EXERCISE TEXT:
“Rise in the presence of the aged, show respect for the elderly and revere your God. I am the Lord.” Leviticus 19:32
I had the most delightful conversation with my stepmother yesterday. We have been playing phone tag for quite some time, and finally we were able to catch up.
She is an incredible woman of strength and even temperament. Even with losing my dad in December, she remains faithful to our Christ and is slowly finding a new sense of normal – though she misses him terribly. We chatted about everything we could think of. I loved listening to her talk from her perspective about the important things in life. Wisdom that only comes from having lived through it. It’s like a sneak peak at the future with tips and advice on the tough stuff.
After our conversation, I thought about my family and pondered how important the generations ahead of us are to us and those coming behind. They have so much insight and wisdom to share. It is, indeed, their priceless legacy.
My grandmother was a woman of incredible strength and poise. She was a southern lady – soft as a flower with the tenacity of a tiger. She taught me invaluable lessons about relationships, cooking, budget-keeping, well, almost everything! Her mother, my great-grandmother was also a beautiful and strong woman. I was 12 when she passed away, and growing up my claim to fame was that I knew someone born in the 1800s. 1899 to be exact.

DATA SECTION:
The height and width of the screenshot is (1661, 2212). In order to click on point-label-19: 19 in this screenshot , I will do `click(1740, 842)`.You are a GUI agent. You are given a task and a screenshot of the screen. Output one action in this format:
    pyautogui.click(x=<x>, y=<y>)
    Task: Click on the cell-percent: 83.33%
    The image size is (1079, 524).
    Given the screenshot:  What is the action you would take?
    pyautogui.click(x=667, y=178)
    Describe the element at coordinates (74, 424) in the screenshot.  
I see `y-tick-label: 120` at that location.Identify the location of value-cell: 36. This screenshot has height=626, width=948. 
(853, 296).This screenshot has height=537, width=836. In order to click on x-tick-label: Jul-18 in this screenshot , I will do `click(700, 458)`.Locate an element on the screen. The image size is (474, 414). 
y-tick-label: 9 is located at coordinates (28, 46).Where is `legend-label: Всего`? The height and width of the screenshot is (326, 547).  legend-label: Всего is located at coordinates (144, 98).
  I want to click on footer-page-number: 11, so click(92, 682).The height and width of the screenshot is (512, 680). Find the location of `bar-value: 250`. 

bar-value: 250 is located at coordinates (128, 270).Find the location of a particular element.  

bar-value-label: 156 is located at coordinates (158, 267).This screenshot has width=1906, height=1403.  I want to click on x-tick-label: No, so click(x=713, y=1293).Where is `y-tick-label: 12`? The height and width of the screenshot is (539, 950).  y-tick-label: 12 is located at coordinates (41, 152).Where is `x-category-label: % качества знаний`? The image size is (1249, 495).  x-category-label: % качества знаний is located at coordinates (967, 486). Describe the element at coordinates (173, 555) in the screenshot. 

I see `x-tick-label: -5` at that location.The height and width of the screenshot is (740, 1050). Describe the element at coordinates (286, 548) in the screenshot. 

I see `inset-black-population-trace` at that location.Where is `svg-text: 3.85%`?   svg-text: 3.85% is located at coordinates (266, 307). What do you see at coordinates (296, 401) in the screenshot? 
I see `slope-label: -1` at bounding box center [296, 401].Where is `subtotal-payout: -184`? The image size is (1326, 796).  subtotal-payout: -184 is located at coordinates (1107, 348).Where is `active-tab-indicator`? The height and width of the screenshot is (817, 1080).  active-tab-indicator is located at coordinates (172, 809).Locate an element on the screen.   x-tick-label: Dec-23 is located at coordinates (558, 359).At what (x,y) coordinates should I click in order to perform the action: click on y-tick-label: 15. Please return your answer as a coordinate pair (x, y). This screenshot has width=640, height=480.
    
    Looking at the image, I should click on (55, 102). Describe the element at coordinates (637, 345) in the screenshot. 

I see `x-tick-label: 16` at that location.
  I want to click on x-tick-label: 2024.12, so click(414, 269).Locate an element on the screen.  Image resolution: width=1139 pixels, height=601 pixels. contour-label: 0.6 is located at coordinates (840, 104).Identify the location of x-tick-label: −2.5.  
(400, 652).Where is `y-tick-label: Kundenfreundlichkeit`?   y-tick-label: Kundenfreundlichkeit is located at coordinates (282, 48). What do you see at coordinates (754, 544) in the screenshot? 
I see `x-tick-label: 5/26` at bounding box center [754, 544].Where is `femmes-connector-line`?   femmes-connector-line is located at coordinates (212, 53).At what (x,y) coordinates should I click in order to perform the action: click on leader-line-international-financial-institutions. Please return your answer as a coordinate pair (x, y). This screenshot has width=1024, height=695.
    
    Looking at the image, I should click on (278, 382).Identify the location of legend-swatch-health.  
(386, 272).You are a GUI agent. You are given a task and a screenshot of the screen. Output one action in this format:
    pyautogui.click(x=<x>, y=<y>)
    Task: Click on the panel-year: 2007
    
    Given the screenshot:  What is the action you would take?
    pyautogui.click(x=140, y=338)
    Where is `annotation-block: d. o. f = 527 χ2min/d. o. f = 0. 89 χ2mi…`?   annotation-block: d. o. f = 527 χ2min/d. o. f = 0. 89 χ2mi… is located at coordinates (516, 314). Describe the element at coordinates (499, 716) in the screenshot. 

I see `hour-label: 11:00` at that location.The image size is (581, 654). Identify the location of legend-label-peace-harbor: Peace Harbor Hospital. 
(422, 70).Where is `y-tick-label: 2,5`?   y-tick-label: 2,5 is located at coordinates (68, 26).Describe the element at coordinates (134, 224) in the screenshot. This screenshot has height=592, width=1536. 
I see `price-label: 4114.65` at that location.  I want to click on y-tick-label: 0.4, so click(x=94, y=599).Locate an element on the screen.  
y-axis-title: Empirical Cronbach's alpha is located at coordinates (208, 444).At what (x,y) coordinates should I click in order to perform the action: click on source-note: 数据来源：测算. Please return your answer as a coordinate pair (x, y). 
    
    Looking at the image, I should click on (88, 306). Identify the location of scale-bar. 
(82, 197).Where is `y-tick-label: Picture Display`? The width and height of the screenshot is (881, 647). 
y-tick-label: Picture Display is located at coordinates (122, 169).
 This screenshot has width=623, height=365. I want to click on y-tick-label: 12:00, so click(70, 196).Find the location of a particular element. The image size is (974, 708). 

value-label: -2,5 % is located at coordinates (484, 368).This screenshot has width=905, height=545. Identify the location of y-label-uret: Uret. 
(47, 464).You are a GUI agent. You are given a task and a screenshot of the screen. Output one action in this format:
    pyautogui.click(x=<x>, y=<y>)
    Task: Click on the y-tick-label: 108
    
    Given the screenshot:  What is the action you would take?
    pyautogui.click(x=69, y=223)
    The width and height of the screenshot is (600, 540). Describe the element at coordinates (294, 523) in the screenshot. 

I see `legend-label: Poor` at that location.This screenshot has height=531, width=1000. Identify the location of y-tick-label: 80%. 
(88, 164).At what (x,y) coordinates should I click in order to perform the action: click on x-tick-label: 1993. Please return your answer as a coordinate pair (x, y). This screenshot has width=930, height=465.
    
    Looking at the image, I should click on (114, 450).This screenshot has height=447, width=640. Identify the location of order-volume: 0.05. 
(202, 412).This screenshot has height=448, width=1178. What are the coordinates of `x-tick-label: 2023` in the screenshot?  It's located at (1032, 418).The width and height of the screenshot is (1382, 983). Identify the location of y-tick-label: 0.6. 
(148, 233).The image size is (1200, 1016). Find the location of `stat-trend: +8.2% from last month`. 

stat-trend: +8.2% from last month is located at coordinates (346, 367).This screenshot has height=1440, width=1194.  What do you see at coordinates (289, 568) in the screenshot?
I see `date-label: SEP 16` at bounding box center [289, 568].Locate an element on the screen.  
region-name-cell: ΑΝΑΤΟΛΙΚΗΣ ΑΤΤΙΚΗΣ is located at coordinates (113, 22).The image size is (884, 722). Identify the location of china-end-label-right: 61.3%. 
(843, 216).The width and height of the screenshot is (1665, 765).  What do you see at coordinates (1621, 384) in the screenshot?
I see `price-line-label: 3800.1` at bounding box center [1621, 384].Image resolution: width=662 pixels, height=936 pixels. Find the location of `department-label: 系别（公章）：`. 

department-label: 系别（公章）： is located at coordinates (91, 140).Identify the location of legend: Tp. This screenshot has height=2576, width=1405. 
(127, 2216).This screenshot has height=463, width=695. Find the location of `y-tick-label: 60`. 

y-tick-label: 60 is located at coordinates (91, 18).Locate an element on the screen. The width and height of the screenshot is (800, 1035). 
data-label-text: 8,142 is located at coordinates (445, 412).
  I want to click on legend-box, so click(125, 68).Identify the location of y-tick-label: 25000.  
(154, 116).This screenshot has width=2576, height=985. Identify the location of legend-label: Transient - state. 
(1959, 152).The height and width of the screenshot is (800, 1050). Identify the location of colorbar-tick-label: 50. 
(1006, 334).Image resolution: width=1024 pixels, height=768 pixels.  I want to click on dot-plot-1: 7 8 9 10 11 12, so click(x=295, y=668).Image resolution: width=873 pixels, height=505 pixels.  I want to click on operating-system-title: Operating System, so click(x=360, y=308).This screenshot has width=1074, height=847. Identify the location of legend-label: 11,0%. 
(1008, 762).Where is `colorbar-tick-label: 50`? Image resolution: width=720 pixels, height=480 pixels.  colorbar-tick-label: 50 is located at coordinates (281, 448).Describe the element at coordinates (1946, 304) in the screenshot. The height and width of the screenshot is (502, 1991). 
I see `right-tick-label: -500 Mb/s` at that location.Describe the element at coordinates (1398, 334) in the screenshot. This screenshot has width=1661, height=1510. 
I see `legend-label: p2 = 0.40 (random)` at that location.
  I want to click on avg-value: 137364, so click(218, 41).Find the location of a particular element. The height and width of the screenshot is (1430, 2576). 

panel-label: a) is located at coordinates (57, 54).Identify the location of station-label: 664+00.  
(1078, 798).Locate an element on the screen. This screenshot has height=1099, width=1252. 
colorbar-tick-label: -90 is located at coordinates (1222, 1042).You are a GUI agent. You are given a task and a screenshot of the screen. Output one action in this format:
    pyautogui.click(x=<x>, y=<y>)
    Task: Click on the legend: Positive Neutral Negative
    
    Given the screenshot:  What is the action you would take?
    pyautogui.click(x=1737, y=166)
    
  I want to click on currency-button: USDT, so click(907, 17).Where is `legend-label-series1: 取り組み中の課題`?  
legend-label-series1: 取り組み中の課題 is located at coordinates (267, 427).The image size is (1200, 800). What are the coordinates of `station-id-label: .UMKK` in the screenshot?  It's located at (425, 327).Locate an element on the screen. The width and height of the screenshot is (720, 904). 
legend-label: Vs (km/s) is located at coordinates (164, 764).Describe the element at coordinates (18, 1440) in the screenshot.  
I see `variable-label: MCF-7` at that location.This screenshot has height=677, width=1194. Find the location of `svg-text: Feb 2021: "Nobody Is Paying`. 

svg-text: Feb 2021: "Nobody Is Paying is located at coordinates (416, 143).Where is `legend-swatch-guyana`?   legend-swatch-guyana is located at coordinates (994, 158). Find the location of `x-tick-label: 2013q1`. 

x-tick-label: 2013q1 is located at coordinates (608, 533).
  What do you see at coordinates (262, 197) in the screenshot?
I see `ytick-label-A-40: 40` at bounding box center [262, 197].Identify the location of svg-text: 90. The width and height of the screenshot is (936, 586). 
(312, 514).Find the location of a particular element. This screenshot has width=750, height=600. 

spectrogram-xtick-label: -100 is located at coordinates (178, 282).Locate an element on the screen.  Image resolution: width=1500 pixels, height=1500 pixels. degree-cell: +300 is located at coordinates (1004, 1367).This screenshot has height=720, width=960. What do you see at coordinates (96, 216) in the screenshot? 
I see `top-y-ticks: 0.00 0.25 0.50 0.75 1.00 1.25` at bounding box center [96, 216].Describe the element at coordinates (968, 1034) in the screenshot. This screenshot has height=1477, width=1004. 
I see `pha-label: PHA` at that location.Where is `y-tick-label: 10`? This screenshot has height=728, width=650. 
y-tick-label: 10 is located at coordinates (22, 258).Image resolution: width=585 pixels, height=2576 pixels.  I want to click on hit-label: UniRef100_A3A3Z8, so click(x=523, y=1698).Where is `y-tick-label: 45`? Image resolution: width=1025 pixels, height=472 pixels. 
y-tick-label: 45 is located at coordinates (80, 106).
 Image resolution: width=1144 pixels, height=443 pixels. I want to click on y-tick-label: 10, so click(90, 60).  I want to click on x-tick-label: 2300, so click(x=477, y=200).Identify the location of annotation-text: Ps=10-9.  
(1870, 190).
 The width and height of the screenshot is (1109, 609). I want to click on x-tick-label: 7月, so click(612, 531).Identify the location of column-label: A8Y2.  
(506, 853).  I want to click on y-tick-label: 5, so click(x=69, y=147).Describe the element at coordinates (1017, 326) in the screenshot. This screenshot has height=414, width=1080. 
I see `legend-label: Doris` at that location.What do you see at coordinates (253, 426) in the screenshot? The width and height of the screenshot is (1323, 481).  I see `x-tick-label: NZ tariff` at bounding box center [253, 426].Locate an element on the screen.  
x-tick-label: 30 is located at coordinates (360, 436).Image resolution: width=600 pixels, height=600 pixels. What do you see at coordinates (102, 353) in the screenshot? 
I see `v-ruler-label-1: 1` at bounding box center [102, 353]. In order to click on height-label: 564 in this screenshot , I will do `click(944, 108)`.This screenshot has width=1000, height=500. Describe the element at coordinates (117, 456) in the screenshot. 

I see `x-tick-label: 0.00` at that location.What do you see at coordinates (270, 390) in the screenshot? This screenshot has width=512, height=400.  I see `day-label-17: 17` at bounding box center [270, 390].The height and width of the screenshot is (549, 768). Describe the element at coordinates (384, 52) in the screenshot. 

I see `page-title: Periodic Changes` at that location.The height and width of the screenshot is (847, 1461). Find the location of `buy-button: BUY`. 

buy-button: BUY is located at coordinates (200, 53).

TASKS AND EXERCISES:
1. Translate this sentence from the passage on respecting elders into Spanish: "She is an incredible woman of strength and even temperament."
2. From the passage on respecting elders, print the part that begins at the words "She is an incredible" and stops after the words "the tough stuff.".

RESPONSES TO THE EXERCISE:
1. Ella es una mujer increíble, de gran fortaleza y temperamento sereno.

2.
She is an incredible woman of strength and even temperament. Even with losing my dad in December, she remains faithful to our Christ and is slowly finding a new sense of normal – though she misses him terribly. We chatted about everything we could think of. I loved listening to her talk from her perspective about the important things in life. Wisdom that only comes from having lived through it. It’s like a sneak peak at the future with tips and advice on the tough stuff.